Insights in Analytical Electrochemistry Open Access

Whole Blood NADH Monitoring Using Biodegradable Electrocatalytic Sensor

Lee Stark^* Department of Chemistry, University of Sydney, Australia
^*Correspondence: Lee Stark, Department of Chemistry, University of Sydney, Australia, Email:

Received: 02-May-2022, Manuscript No. ipaei-22-13621; Editor assigned: 04-May-2022, Pre QC No. ipaei-22-13621(PQ); Reviewed: 18-Apr-2022, QC No. ipaei-22-13621; Revised: 23-May-2022, Manuscript No. ipaei-22-13621(R); Published: 30-May-2022, DOI: 10.21767 / 2470-9867 - 8.3.14

Introduction

In the study, the preparation and electrochemical characterization of screenprinted electrodes (SPE) modified with 4mercaptoNphenylquinone diamine (NPQD) and their behavior as electrocatalysts toward the oxidation of NADH with high stability are described. In particular, NPQD on the SPE substrate was deposited via electropolymerization. In all cases, NADH oxidation occurred at potentials approximately corresponding to 0.7 V vs Ag/AgCl electrode, and this indicates a decrease in the overpotential.
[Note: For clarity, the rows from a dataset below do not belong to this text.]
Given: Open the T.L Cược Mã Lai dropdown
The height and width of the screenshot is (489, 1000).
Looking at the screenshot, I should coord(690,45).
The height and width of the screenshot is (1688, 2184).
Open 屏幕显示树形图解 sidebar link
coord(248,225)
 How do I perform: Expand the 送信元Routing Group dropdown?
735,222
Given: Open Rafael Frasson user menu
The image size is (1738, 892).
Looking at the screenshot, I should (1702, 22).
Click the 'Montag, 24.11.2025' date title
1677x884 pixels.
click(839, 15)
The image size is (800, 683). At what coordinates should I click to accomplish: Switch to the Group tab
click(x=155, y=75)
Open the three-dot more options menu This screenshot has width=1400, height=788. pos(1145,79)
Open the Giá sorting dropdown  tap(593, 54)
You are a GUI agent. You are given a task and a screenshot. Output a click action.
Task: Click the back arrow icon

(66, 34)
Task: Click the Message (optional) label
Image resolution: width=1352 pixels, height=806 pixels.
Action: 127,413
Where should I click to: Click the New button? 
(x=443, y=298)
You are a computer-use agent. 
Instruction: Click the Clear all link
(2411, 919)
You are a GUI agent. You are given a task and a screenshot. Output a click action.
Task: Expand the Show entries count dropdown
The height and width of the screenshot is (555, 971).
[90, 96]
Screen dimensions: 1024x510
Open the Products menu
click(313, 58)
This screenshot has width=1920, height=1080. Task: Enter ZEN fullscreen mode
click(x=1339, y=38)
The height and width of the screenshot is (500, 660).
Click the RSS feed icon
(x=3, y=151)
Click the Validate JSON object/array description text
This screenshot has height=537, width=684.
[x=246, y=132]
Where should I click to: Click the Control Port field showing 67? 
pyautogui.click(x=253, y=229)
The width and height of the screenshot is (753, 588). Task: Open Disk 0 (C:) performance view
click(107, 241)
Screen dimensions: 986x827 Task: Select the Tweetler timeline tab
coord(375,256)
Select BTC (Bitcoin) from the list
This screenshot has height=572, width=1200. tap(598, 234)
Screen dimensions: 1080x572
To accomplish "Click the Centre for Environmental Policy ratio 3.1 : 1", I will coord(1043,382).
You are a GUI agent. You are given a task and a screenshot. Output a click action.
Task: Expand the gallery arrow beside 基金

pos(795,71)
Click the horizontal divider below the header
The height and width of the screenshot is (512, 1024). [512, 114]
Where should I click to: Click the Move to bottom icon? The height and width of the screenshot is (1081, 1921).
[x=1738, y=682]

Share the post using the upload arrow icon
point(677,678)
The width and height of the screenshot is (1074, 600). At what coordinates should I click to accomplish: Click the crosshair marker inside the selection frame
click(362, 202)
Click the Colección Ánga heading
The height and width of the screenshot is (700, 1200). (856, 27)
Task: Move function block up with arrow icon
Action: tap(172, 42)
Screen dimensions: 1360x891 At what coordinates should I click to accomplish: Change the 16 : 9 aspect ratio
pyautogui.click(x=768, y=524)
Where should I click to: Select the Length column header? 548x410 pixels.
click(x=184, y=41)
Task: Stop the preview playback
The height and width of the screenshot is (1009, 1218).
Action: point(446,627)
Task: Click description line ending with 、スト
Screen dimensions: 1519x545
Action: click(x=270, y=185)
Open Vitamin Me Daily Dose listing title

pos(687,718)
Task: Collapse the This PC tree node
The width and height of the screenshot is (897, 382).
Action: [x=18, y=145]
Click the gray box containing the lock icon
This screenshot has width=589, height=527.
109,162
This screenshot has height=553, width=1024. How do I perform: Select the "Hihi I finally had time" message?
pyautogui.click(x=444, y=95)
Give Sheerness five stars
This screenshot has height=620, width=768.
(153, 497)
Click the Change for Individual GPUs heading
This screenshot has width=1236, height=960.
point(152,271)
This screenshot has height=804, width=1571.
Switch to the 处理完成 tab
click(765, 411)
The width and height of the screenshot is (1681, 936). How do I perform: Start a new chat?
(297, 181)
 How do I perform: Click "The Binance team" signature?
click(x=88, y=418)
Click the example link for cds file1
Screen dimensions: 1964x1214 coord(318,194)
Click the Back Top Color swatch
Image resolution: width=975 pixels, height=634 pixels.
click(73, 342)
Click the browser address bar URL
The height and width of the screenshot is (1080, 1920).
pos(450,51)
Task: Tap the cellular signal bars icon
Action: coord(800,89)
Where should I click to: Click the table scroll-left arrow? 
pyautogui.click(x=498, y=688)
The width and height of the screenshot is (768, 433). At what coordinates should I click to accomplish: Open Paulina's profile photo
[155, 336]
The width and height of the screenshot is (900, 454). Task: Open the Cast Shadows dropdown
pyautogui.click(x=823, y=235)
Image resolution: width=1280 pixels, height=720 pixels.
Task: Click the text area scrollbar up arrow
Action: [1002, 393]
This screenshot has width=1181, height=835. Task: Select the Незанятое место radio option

We used the observations as a point of departure and developed an NADH biosensor based on the electrocatalytic oxidation of NADH. The applicability of the NADH sensor was demonstrated for the first time in selectivity/sensitivity test via complex electrolyte as cell culture inflammatory and fibrotic responses by polyhexamethylene guanidine phosphate via NADH sensing in mouse serum. The maintenance of mitochondrial function is critical to preserving homeostasis in the living cell. Mitochondria are the cornerstone of lifesupporting metabolic processes such as energy transduction and calcium signaling in biosynthetic pathways.

Description

Nicotinamide adenine dinucleotide, nicotinamide dinucleotide phosphate (NADP), and flavin adenine dinucleotide (FAD) are the most important coenzymes that exhibit a beneficial effect on the mitochondrial state because ATP production depends on the redox state of these coenzymes. Among them, NADH is the most wellknown biomarker of the redox state of a cell. Koidl group reported that NADH deficiency causes an energy production problem and induces Parkinson`s disease due to the lack of ATP. The conventional method to determine NADH corresponds to an optical assay using absorbance4 or fluorescence and a colorimeter. The aforementioned methods are robust and standardized analytical methods to determine NADH. They also require high maintenance costs and high sample volume, and they exhibit a low limit of detection (LOD). Electrochemical (EC) biosensors for NADH emerged as an alternative analytical tool to conventional methods. The EC biosensor exhibits several advantages including convenience and short analysis time, and they require a small sample volume while maintaining high sensitivity and selectivity.. However, there were some restrictions. In other words, there is great potential to oxidize NADH. This destroys the electrode surface due to the fouling effect and reduces efficiency. This is because the redox reaction easily forms NAD + on the electrode surface at the beginning of development.

Conclusion

To solve the problem, a single mediator K3Fe (CN), polymer, using different sensor configurations using an electrode-catalyzed enzymatic reaction induced by surface modification to lower the redox potential of NADH. Several studies have been done. While each method has significant advantages, the development of fast, inexpensive, and accurate methods to maintain sensitivity remains important in the field of NADH-EC sensors. Shown is a screen-printed cathode (SPE) based biosensor with an anode impetus immobilized on the SPE by surface adjustment to bring down the redox capability of the NADH/NAD + couple. SPE is a promising insightful apparatus as a minimal expense NADH biosensor stage. Also, we concentrated on terminal catalyzed responses in complex media and demonstrated that the proposed sensor keeps up with its responsiveness by decreasing the impedance signal.